Change your environment
Many modern jobs require staff to sit at a desk for extended hours. Doing so without short breaks all day is not only bad for stress but also bad for overall health. Taking time away from your desk by going for a walk or getting fresh air will help to release all negative emotions. Taking the time to go for a walk or get some fresh air will help release any negative emotions.
If your stress levels are still high and you are struggling to cope with the pressures of being in the office, you may be able to speak to your manager about implementing remote work (if it is not already offered). Remote working is a great way to find a better work-life balance as well as help keep you engaged in your work. It also will give you more control over your own activities, resulting in you being able to balance work and personal responsibilities with ease. will give you a better work-life balance and keep you engaged in your work.
Why not check out our complete tool kit for remote working. You can view it here >>
Remote Working: The Complete Tookit
Poor (and lack of) sleep will have a direct effect on your mental and physical health, as well as on your productivity, emotional balance and much more; your brain needs sleep to work!

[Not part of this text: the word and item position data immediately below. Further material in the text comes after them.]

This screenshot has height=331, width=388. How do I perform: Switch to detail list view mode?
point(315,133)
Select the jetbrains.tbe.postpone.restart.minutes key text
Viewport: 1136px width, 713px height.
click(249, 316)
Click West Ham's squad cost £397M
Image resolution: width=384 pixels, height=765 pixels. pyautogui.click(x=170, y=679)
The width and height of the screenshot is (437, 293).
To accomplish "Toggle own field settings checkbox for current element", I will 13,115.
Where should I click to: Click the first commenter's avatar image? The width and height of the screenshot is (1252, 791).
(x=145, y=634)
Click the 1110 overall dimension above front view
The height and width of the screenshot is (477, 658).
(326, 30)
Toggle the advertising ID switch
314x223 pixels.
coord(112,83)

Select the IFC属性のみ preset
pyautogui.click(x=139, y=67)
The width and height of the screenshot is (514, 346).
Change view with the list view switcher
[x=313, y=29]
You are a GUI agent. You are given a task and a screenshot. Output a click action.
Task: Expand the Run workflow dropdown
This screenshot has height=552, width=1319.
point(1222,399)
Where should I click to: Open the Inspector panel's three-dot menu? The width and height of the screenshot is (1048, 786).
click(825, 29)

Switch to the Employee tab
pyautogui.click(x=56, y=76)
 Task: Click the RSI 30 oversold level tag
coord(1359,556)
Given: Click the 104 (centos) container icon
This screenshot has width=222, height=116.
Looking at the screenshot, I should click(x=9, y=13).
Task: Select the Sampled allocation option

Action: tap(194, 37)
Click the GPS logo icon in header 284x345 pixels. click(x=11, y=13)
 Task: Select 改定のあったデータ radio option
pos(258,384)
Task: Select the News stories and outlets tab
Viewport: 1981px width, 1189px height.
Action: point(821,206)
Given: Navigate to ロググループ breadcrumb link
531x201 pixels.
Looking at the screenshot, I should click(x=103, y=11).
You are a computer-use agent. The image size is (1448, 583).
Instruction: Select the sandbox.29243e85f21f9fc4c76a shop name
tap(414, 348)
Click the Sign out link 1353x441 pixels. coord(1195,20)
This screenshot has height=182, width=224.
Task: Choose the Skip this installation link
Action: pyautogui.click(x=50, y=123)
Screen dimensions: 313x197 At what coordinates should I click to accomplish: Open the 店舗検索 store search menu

Researchers at the University of California found that although some people can function on six hours of sleep a night, this is due to a specific gene that they have which is very rare, appearing in less than 3% of the population! So, while sleep requirements do vary from person to person, most healthly adults need between 7 and 9 hours of sleep per night if they want to function at their best. scientific research has shown that most healthy adults need between 7 to 9 hours of sleep per night to function at their best.
Enough good-quality sleep will be crucial to avoid burnout.
There is countless evidence proving that routine exercise leads to great health benefits. If that isn’t enough to get you to the gym or out for a run, recent research by the National Institutes of Health (NIH) has found that there is additional evidence to support the benefits regular exercise can bring to a stressed staff member.
The conclusion of the study was as follows: “Exercise has potential to be an effective burnout intervention. Different types of exercise may assist employees in different ways. Organisations wishing to proactively reduce burnout can do so by encouraging their employees to access regular exercise programs”. You can read the full study here.
When you’re struggling to get active consistently, consider following a wellness schedule or buying a fitness tracker. This will help to give you a sense of accomplishment whilst knowing that you are taking care of yourself. What’s more – regular exercise will also help you get a good nights sleep!
As humans we rely on close relationships; communication is a vital element of this, especially in business. Because of this, it is important us not to suppress any frustrations we may have in the workplace. Be assertive and communicate with your manager and colleagues if you need help with something – politely of course – No one expects you to be able to do everything on your own.
Communication also involves cutting back on certain things and learning to say ‘no’. Take time to consider which areas of your life you can be minimised to avoid you taking on more than you can manage. This will also allow your full attention to be on key tasks and projects.
If your work life encroaches on your personal life, you will soon feel emotionally disconnected and drained. Make sure that you see personal time as a significant part of your day, and prepare accordingly. This could include dinner one evening or Saturday morning yoga lessons – whatever you’d like!
If you create a clear plan at the end of each day for the next, you will be able to track progress and breakdown projects more easily. Take 5-10 minutes to do this so you can leave the office with clarity on how you are going to tackle the next day. Without a plan, you can end up taking all of this home with you which can end up in the long-term impacting your personal life and overall health.
Burnout can pose significant challenges to your work and personal life. Help prevent it from reaching that stage by implementing the solutions we have mentioned above.